● Qué hay que hacer:
A) Según el texto sobre Karla Sofía Gascón, ¿por qué se ha propuesto a la actriz para el Oscar?
B) Retoma el texto sobre Karla Sofía Gascón y continúalo a partir de su última oración.

Pienso, por ejemplo, en el caso de la actriz Karla Sofía Gascón, víctima perfecta, casi bíblica, de este ascetismo ideológico; pienso, es decir, en la felicidad que ha producido, a derecha e izquierda, la metedura de pata de una mujer transgénero. Porque me temo que de eso se trata. En realidad, como explica Isaac Rosa en un magnífico artículo, Karla Sofía Gascón ha sido condenada, vilipendiada, devorada por las jaurías digitales no por sus viejas y detestables declaraciones racistas e islamófobas, sino por su condición trans, lo que a mi juicio revela también, si nos empeñamos en medirlo todo en términos de “batalla cultural”, la derrota de las posiciones menos ascéticas. Podría suceder, quiero decir, que se le perdonen sus declaraciones precisamente por ser trans, y que en la balanza entre dos criterios políticamente correctos (el rechazo del racismo y el rechazo de la transfobia) se imponga el segundo, de manera que Karla Sofía Gascón gane el Óscar, pese a su racismo, por su condición de género. Que hasta ahora haya ocurrido lo contrario dice mucho acerca de la victoria transversal del puritanismo reaccionario incluso en sectores de la izquierda y del feminismo.

Ahora bien, me parece un error medirlo todo en estos términos. Se piense lo que se piense de la autodeterminación de género, lo que se olvida es que Gascón es una actriz y que se la ha propuesto para el Oscar por su interpretación del personaje de Emilia Pérez (y Manitas del Monte) en una obra de ficción, no por su compromiso político. Es normal que deseemos admirar personalmente a los que admiramos en la ficción, y es inevitable que el descubrimiento de que los autores y los actores que amamos no piensan lo mismo que nosotros ni defienden nuestras ideas políticas (o defienden las contrarias y hasta las más objetivamente reprobables) nos produzca una fuerte decepción, pero me parece muy peligroso pedirle más compromiso antirracista a nuestros “narradores” que a nuestros políticos, y ello hasta el punto de arruinar la carrera cinematográfica de una brillante actriz por unos tuits miserables, mientras Trump encierra a inmigrantes en Guantánamo, y Meloni intenta hacer lo mismo en Albania. No hay que confundir a Emilia Pérez, personaje que parasita el cuerpo de Karla Sofía Gascón, con el alineamiento político de esta en la vida real (que a veces es mucho menos verdadera que la ficción). Debemos reivindicar nuestro derecho inalienable a escuchar a Emilia Pérez y a criticar a Karla Sofía Gascón. Podemos discutir, por supuesto, sobre el valor cinematográfico de la película de Audiard y también sobre las declaraciones de la actriz, pero creo que no nos damos cuenta de hasta qué punto nos debilita mezclar ambas cosas: la lucha contra el ascetismo ideológico forma parte también de la lucha contra el neofascismo, y la defensa de la separación autor/obra es la única garantía de que podamos seguir introduciendo efectos civilizatorios desde la ficción. Personalmente, me atrevería a decir que el bien que nos hace la existencia del personaje Emilia Pérez es muy superior al daño que hacen los tuits de Karla Sofía Gascón.

● Lista de registros:
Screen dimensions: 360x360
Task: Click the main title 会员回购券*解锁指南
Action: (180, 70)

==

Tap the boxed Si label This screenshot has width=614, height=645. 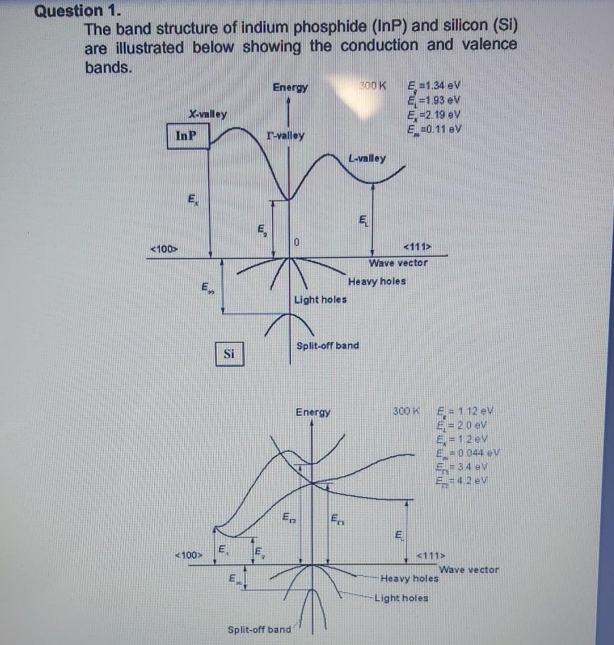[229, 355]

● Respuestas a tareas:
A) Por su interpretación del personaje de Emilia Pérez (y Manitas del Monte) en una obra de ficción.

B)
Hay que añadir que, como rasgo de época, este ascetismo ideológico es acompañado (y compensado) por lo que llamaría “lujuria tecnológica”. Todo lo que no nos permitimos ya en términos culturales (la ruptura, el riesgo, la exploración de los límites) se nos impone desde la tecnología. No me refiero solamente a la economía y la comunicación, ahora casi indiscernibles (ni a la utopía libertariana de Musk y compañía), sino a la capacidad material de hacer realidad nuestras fantasías y, por lo tanto, nuestras pesadillas. Decía Marx (más o menos) que cada época solo se hace las preguntas que puede responder. Como el propio Marx sabía, si esto fuera totalmente cierto no habría ni progreso ni emancipación. Pero no cabe duda de que nuestras representaciones y nuestros proyectos están atados a los medios tecnológicos de los que disponemos en un momento dado. Quiero decir —no sé— que la Torre de Babel era una fantasía, pero si en 1930 se puede “imaginar” el Empire State Building es porque ya existen el hormigón, el acero y el vidrio, materiales sin los cuales el rascacielos no hubiese podido mantenerse en pie. El peligro hoy es que nuestra fantasía y nuestra imaginación coinciden en un contexto tecnológico y digital potencialmente ilimitado.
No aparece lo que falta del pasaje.